Recipe by C. Taylor
These have become a quick dinner staple. They are sooo good, and comes together in minutes. You can change the type of cheese, but I've found that something with a stronger flavor that melts well, is best. The type of bread I use is called Saloio and is similar to Ciabbata (Saloio is a portuguese bread readily available at our supermarket bakery).
- 8 slice saloio bread, cut about 3/4 inch thick and toasted lightly
- 3 (510.29 g) can tuna in water (drained well)
- 118.29 ml mayonnaise (can use light, adjust amount as needed)
- 59.14 ml finely chopped onion
- 14.79 ml lemon juice
- 14.79 ml Old Bay Seasoning
- salt and pepper
- 2 tomatoes, sliced
- 8 slice piquante provolone cheese (or swiss)
Directions See How It's Made
- Mix the tuna, mayo, onion, lemon juice, old bay seasoning, salt and pepper.

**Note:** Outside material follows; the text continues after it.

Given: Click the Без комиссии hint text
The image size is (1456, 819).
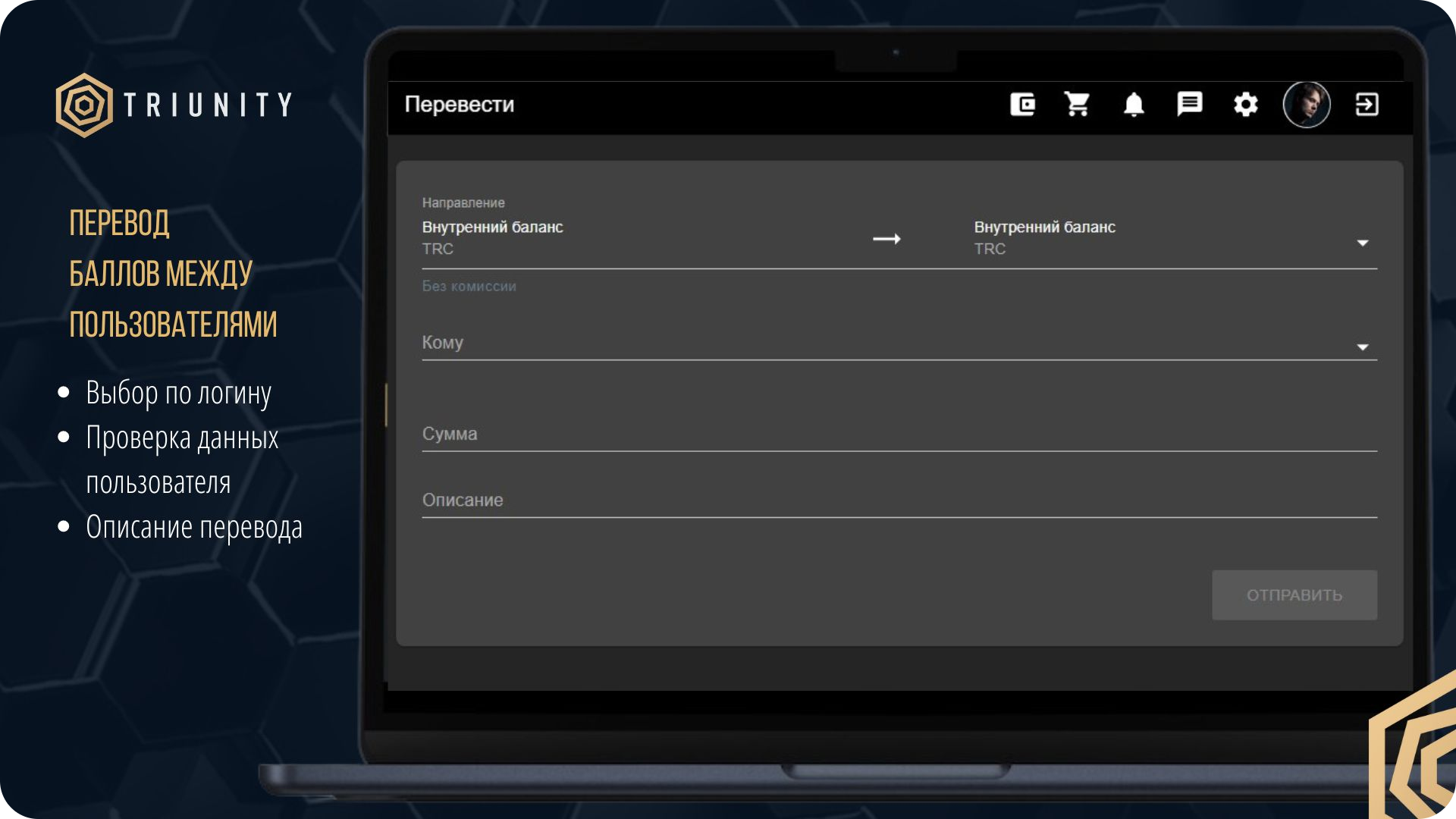Looking at the screenshot, I should [x=469, y=287].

Mix well.
- Place enough tuna on a toasted slice of bread and spread to cover slice.
- Top with slice of tomato (or 2 if the tomato slice is small) and then top with a slice of cheese. Place sandwich slices on a cookie sheet.
- Placing rack not too close to the broiler (about the second one down), broil sandwiches until the cheese is golden brown.